▶ **Document segment**:

******

The new volume of poems by Mr. Saxe is, in many respects, an improvement on all that he has given us hitherto. There is more versatility in the style, a freer and firmer touch in the handling. Like our best humorists, he shows that the founts of tears and of laughter lie close together; for his power of pathos is almost as marked as that of fun. As good specimens of what he has accomplished in the minor key, we may instance "The Expected Ship," "The Story of Life," and "Pan Immortal." But it is in his faculty of turning upon us the whimsical and humorous side of a fact or a character that Saxe especially excels. The lines entitled "The Superfluous Man" are an illustration of what we mean. In some learned treatise the author stumbles on the following somewhat startling reflection: "It is ascertained by inspection of the registers of many countries, that the uniform proportion of male to female births is as 21 to 20: accordingly, in respect to marriage, every 21st man is naturally superfluous." Here is hint enough to set Saxe's bright vein of humor flowing. The Superfluous Man becomes a concrete embodiment, and sings his discovery of the cause of his forlorn single lot and his hopeless predicament. It flashes upon him that he is that 21st man alluded to by the profound statistician. He is under a natural ban,—for he's a superfluous man. There's no use fighting 'gainst nature's inflexible plan. There's never a woman for him,—for he's a superfluous man. The whole conception and execution of the poem afford a fine example of the manner in which a genuine artist may inform a subtile and an extravagant whim with life, humor, and consistency.

******

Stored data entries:
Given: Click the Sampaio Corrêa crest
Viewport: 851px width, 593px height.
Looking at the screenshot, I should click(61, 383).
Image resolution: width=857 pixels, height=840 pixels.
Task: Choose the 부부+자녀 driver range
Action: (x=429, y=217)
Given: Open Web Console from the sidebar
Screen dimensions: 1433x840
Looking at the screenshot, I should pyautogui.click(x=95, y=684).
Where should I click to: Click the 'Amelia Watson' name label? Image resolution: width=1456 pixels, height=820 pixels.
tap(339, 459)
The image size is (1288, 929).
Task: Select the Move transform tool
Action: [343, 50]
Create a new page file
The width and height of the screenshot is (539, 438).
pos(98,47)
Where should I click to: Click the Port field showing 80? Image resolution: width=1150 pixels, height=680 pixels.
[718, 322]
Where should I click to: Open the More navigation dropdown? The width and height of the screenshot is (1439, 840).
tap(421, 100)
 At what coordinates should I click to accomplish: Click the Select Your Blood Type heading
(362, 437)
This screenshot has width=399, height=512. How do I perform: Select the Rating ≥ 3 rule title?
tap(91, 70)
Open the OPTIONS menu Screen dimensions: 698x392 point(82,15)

******

▶ **Task instructions**:
(A) Please render this sentence from the review of Saxe's poems into Spanish: "There is more versatility in the style, a freer and firmer touch in the handling."
(B) Carry the review of Saxe's poems forward past its final sentence.

▶ **Outputs by task**:
(A) Hay más versatilidad en el estilo, un toque más libre y más firme en el manejo.

(B)
"The Mourner a la Mode" contains some good instances of the neatness and felicity with which the author floods a whole stanza with humor by a single epithet.

"What tears of vicarious woe,
That else might have sullied her face,
Were kindly permitted to flow
In ripples of ebony lace
While even her fan, in its play,
Had quite a lugubrious scope,
And seemed to be waving away
The ghost of the angel of Hope!"

The sentiments of a young lover on finding that the object of his adoration had an excellent appetite, and was always punctual at lunch and dinner, are expressed with a Sheridan-like sparkle in the concluding stanza of "The Beauty of Ballston."

"Ah me! of so much loveliness
It had been sweet to be the winner;
I know she loved me only less—
The merest fraction—than her dinner;
'T was hard to lose so fair a prize,
But then (I thought) 't were vastly harder
To have before my jealous eyes
A constant rival in my larder!"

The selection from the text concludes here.